Son zamanlarda, 'Nasıl CEO olunur?' veya benzer tarzda kişisel gelişim kitapları okuyormuşsunuz. Futbol sonrası kariyerinizle ilgili ipuçlarını buradan bulabilir miyiz?

Çocukluğumdan itiraben o kadar önemli insanlarla çalıştım, bir araya geldim ki bu durumun avantajını hep yaşadım. Altyapıda da kültür ve eğitim seviyesi yüksek hocalar tanıdım. “Futboldan önce sosyal anlamda nasıl iyi ve önemli bir insan olunur?” düşüncesiyle hareket eden insanlarla tanıştım. Bende bir yetenek olduğunu gördüler ama bunu hep arka planda tuttular. Beni sosyal olarak da iyi bir insan olarak yetiştirdiler; Manisa’ya gelene kadar, belirli kitapları bana önerdiler, okumamı istediler. Ben de bunun faydasını çok gördüm, genç arkadaşlarımın da bunları ciddiye alması gerekiyor. Bu tip kitaplar, insanların hayatlarına da yön veriyor. Çok önemli hayatlar, insan hikâyeleri anlatılıyor. Hepsindan ufacık ilhamlar dahi alsanız, bu sizin hayatınıza etki edebiliyor. Ben de futboldan kopmayı hiç düşünmüyorum. Futbolda da belli projeleriniz olabilir, yöneticilik veya teknik adamlık yapabilirsiniz. Ben de ilerleyen yıllarda bu gibi pozisyonlarda görev yapabileceğime inanıyorum.

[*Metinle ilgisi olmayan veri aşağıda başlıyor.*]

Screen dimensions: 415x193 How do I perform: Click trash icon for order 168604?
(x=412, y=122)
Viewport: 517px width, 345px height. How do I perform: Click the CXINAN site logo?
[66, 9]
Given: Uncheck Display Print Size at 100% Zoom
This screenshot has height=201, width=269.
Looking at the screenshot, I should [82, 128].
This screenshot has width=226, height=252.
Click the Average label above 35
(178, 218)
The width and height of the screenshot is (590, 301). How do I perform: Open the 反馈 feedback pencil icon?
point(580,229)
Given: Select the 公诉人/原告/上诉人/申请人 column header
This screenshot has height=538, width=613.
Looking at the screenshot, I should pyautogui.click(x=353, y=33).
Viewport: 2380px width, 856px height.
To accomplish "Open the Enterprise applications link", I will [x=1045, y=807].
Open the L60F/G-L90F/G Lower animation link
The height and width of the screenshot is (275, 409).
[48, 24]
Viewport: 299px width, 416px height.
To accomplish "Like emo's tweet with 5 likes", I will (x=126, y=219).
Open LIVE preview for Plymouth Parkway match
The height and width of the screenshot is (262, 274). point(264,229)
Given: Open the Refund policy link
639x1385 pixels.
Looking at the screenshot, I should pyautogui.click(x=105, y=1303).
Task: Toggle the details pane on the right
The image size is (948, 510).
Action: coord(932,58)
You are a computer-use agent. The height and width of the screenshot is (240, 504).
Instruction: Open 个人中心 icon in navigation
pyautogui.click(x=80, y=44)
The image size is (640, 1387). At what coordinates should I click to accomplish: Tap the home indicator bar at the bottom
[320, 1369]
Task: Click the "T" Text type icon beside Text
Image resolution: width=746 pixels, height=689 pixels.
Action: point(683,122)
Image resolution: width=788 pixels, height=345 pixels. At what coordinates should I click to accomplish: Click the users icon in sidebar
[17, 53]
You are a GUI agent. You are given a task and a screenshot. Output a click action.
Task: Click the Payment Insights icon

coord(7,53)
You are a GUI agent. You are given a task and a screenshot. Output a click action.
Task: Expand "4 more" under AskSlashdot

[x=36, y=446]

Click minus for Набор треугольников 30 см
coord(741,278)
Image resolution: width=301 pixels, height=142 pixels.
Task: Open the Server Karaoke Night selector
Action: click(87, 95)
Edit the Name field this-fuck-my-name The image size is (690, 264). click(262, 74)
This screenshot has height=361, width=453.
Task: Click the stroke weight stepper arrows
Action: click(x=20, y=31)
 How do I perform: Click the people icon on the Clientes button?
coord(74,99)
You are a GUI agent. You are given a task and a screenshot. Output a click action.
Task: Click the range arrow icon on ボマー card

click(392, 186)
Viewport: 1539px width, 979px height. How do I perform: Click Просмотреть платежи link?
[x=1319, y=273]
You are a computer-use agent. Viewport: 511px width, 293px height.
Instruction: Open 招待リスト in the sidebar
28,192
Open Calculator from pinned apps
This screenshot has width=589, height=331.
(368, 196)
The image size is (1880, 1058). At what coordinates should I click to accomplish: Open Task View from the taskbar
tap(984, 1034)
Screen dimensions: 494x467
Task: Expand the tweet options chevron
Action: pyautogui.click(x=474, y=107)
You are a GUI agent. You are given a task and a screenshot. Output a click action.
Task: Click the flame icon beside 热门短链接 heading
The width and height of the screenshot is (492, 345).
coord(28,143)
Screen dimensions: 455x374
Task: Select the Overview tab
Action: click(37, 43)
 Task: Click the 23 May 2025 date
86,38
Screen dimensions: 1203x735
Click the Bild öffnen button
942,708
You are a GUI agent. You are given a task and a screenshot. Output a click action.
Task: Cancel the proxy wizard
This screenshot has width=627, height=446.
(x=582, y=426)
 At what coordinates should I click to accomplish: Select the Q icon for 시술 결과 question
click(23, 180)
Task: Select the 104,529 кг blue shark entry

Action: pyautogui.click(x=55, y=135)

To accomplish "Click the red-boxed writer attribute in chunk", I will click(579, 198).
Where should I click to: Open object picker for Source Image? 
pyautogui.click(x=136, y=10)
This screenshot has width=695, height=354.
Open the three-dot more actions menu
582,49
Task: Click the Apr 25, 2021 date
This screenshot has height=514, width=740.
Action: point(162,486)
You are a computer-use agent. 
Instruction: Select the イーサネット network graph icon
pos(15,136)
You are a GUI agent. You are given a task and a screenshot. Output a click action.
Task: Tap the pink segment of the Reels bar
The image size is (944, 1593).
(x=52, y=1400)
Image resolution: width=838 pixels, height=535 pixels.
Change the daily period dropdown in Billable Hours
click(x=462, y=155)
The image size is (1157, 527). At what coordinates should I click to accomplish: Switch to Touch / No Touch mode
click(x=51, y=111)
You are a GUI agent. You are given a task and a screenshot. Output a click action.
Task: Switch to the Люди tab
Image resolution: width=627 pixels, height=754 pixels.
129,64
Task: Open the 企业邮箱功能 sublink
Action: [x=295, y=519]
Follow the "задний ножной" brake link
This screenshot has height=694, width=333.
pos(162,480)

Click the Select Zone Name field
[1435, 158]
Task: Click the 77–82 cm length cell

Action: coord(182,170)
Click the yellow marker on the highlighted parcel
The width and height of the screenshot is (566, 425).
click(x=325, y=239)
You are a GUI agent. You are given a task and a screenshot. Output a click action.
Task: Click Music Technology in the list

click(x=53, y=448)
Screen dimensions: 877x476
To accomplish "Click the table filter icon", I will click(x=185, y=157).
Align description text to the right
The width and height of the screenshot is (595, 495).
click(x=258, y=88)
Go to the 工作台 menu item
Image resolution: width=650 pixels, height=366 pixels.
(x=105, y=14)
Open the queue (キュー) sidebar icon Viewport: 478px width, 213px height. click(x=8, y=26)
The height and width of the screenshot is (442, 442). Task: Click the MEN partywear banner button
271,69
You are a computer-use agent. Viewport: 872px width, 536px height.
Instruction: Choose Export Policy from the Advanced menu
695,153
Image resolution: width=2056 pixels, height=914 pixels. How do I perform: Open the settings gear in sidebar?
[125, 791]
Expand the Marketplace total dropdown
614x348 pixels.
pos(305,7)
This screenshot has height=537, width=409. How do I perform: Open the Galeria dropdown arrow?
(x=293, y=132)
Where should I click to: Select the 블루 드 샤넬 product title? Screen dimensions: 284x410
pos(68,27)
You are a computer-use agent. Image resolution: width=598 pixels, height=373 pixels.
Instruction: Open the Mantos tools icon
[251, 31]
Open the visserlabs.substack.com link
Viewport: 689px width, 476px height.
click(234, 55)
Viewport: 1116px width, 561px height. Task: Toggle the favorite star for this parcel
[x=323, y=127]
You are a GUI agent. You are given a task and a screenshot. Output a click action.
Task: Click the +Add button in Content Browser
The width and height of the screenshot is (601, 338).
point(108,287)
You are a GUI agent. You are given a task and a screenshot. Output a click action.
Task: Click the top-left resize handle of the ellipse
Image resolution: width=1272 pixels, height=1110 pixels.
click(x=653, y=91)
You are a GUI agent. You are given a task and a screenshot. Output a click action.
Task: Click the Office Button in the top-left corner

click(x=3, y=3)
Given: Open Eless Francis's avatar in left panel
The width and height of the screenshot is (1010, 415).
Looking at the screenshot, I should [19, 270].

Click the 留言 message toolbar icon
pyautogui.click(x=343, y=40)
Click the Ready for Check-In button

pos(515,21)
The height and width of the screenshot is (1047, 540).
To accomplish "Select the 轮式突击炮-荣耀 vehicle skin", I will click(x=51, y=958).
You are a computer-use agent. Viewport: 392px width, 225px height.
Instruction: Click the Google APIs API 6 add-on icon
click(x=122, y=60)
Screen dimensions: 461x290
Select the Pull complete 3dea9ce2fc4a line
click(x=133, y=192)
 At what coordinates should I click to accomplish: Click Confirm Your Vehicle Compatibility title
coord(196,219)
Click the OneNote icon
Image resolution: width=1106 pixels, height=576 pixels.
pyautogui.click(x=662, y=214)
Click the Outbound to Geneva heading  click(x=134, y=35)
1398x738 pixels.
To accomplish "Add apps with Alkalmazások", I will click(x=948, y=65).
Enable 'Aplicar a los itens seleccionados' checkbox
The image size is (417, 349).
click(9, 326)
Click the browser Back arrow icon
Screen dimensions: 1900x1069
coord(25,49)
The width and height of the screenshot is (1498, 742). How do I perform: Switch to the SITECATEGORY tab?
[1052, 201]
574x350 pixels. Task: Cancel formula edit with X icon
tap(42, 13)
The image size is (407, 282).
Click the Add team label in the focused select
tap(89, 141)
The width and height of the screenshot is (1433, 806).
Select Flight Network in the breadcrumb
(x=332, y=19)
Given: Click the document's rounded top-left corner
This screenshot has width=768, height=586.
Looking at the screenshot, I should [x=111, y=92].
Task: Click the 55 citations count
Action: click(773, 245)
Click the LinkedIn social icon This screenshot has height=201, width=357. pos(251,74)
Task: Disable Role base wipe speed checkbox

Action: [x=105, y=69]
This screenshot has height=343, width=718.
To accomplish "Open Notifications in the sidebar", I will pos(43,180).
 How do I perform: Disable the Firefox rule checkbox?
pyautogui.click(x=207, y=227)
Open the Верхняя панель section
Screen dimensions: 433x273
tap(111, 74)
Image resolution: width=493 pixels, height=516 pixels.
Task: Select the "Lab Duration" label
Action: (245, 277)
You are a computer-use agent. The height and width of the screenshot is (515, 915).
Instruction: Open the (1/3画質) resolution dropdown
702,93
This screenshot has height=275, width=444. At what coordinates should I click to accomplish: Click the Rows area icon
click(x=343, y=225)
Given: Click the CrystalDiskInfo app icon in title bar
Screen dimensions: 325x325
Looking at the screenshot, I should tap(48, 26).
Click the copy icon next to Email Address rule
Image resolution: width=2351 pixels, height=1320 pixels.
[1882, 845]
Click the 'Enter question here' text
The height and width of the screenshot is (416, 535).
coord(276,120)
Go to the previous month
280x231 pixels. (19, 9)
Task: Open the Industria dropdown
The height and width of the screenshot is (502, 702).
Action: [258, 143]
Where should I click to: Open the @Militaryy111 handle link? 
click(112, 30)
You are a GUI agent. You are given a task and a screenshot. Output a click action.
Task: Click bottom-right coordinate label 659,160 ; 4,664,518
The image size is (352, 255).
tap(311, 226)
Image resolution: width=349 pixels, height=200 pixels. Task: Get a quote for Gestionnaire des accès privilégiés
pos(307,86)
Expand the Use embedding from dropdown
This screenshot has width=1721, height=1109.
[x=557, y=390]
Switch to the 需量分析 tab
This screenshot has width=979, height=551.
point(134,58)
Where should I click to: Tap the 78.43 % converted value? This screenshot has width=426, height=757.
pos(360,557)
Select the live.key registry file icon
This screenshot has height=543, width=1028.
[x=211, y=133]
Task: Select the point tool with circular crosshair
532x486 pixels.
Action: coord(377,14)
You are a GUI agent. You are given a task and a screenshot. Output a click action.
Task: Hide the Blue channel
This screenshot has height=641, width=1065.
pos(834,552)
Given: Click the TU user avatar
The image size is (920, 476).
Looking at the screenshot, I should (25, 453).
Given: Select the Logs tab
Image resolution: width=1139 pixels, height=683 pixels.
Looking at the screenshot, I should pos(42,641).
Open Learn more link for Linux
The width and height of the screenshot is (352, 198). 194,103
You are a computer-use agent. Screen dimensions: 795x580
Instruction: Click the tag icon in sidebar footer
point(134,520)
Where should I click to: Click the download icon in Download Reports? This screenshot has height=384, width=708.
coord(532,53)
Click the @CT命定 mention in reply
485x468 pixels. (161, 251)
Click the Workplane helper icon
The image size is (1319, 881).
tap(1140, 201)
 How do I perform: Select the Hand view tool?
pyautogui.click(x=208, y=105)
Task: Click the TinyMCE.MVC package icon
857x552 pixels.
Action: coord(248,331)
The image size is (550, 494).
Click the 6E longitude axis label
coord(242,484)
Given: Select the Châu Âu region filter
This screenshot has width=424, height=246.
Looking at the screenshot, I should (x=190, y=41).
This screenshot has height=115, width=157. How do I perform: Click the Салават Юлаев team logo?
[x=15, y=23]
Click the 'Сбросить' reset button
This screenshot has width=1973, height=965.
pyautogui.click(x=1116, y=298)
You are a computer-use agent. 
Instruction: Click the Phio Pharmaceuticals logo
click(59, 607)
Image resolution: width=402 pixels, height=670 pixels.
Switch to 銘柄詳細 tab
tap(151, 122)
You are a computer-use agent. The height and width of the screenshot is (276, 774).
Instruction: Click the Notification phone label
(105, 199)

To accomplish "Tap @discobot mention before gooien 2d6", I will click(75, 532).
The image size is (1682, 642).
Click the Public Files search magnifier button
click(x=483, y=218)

"Hiçbir zaman ego sahibi olmadım" diyorsunuz. Zirveye çıkmak için egoya da ihtiyaç yok mu?

Hiçbir zaman ego sahibi olmadım, evet. Sizin de söylediğiniz gibi bakabiliriz duruma; belki zirveye çıkmak adına egonuzu kullanmanız gerekiyor… Benim bunu kendi içimde yaşadığım anlar oluyor ama hiçbir zaman dışarıya hissettirmedim. Egonun bir limitinin olduğunu, tolere edilecek bir noktasının bulunduğunu düşünüyorum. Ben buna dikkat ediyorum. Futbol dışında da hayatımı mütevazı bir şekilde sürdürmeye çalışıyorum. Bu önemli bir şey benim için; çünkü ben buyum, böyle bir insanım.